CVE-2021-44751: 
NixOS vulnerability analysis and mitigation

A vulnerability affecting F-Secure SAFE browser for Android was discovered. A maliciously crafted website attached with USSD code in JavaScript or iFrame can trigger dialer application from F-Secure browser which can be exploited by an attacker to send unwanted USSD messages or perform unwanted calls. The vulnerability was disclosed on March 25, 2022 and affects F-Secure SAFE browser versions 18.5 and earlier (NIST NVD, CERT-FR).

The vulnerability allows an attacker to exploit the browser's handling of USSD (Unstructured Supplementary Service Data) codes through JavaScript or iFrame elements. When a malicious website containing these elements is visited, it can trigger the device's dialer application through the F-Secure browser. The severity of exploitation varies depending on the Android OS version - modern Android versions require user interaction for dialer activation, while some older versions may not require this additional security step (NIST NVD).
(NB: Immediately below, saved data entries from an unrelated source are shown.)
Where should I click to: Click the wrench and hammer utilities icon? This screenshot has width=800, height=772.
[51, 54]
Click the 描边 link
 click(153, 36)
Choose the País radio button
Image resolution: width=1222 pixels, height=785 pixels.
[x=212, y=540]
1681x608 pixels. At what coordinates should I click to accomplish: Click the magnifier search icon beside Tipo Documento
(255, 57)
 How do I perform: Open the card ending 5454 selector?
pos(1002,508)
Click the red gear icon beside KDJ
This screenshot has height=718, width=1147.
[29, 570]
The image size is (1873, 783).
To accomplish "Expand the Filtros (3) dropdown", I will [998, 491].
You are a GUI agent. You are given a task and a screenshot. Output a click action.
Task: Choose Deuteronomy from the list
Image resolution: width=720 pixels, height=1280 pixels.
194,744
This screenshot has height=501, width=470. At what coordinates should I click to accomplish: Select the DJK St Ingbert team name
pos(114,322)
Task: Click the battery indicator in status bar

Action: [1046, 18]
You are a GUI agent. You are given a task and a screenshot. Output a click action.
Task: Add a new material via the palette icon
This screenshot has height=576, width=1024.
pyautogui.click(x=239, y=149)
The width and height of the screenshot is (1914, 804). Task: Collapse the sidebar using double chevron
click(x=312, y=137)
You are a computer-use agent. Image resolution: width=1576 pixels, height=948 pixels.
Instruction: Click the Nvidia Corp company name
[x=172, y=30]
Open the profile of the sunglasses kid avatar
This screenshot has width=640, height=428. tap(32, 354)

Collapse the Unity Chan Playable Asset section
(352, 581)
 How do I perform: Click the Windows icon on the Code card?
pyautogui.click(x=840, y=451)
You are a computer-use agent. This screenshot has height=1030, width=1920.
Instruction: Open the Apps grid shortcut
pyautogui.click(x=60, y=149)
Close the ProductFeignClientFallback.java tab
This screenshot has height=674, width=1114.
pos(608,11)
The successful exploitation of this vulnerability could lead to unauthorized USSD code execution and unwanted phone calls being made from the victim's device. This could potentially result in service charges or unwanted actions being performed through USSD services (NIST NVD).

Users should upgrade to versions newer than F-Secure SAFE browser 18.5. Additionally, users should ensure they are running a modern version of Android OS that implements user interaction requirements for dialer application activation (CERT-FR).